# About this exercise
What lines in the records include the string "cell"? Return each one.

# Records supplied
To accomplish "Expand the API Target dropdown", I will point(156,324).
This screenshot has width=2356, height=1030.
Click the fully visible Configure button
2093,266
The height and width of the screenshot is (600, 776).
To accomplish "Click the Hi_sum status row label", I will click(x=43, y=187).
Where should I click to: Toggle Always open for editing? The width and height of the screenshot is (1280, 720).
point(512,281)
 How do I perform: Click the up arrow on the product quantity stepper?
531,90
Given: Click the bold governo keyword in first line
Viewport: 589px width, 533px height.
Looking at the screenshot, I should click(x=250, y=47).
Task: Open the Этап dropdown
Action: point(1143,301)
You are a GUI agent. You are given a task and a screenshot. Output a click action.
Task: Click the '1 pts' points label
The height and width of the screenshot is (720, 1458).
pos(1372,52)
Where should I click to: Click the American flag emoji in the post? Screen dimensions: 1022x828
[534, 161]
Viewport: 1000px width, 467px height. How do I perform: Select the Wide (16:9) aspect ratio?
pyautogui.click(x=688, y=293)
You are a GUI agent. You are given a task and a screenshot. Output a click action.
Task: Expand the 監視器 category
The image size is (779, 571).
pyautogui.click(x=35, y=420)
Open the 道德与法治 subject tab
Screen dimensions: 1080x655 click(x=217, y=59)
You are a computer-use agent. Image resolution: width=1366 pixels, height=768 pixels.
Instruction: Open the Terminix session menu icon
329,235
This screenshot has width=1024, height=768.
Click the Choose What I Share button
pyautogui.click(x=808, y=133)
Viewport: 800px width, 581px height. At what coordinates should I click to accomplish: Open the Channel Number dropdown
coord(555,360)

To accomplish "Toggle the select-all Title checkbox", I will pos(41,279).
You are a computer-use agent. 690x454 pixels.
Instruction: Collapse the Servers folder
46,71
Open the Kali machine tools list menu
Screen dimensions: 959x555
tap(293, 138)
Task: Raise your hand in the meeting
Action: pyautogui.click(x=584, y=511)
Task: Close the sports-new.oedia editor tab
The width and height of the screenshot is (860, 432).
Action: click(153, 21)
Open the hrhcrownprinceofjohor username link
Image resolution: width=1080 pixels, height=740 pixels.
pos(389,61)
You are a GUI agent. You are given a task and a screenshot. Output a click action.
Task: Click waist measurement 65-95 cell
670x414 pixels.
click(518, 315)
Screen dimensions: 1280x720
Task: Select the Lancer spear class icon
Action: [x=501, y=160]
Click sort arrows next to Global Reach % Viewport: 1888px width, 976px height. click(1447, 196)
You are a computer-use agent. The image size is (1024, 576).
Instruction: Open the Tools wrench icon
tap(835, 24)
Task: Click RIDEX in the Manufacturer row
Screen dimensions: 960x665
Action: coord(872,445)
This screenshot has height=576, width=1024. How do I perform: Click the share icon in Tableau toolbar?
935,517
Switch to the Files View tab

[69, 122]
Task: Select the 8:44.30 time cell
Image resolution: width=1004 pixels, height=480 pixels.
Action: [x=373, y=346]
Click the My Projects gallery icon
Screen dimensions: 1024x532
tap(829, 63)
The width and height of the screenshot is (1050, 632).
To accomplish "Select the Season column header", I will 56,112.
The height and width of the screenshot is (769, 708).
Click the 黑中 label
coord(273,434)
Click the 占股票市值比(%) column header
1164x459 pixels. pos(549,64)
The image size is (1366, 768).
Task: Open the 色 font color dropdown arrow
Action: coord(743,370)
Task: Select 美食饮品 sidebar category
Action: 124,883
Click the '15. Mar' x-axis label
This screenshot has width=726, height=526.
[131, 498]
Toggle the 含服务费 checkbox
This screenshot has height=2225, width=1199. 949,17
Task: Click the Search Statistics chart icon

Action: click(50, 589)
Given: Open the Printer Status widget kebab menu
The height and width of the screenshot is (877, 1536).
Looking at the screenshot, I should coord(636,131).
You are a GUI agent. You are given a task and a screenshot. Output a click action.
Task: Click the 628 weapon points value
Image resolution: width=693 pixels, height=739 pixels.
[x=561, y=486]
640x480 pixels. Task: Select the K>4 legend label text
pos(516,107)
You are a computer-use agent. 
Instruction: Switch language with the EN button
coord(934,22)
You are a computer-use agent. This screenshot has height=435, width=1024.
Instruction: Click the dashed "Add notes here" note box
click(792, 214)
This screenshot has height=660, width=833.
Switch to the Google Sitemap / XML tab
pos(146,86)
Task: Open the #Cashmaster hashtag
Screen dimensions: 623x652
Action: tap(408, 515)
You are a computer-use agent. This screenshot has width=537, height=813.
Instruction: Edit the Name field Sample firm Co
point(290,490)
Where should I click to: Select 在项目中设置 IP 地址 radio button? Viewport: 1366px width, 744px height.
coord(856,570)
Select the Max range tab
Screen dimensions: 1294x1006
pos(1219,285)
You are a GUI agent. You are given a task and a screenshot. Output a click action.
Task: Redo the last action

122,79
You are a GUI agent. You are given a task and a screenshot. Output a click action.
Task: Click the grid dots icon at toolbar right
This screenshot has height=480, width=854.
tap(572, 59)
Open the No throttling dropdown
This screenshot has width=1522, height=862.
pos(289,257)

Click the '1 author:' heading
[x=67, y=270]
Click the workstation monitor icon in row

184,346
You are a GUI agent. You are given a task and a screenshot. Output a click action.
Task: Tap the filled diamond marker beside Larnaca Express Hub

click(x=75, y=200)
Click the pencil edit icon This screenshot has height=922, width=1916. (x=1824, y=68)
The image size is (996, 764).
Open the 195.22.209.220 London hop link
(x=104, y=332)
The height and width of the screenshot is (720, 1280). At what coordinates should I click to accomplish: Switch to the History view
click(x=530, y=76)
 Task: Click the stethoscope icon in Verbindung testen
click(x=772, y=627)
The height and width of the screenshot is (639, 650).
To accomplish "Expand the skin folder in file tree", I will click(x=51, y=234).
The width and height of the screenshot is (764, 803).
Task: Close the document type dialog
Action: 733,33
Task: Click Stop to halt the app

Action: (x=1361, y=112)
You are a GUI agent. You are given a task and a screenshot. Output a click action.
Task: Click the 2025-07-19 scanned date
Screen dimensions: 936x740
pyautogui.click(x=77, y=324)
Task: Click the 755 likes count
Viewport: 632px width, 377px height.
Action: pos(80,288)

# Problem solution
Task: Click waist measurement 65-95 cell
Task: Select the 8:44.30 time cell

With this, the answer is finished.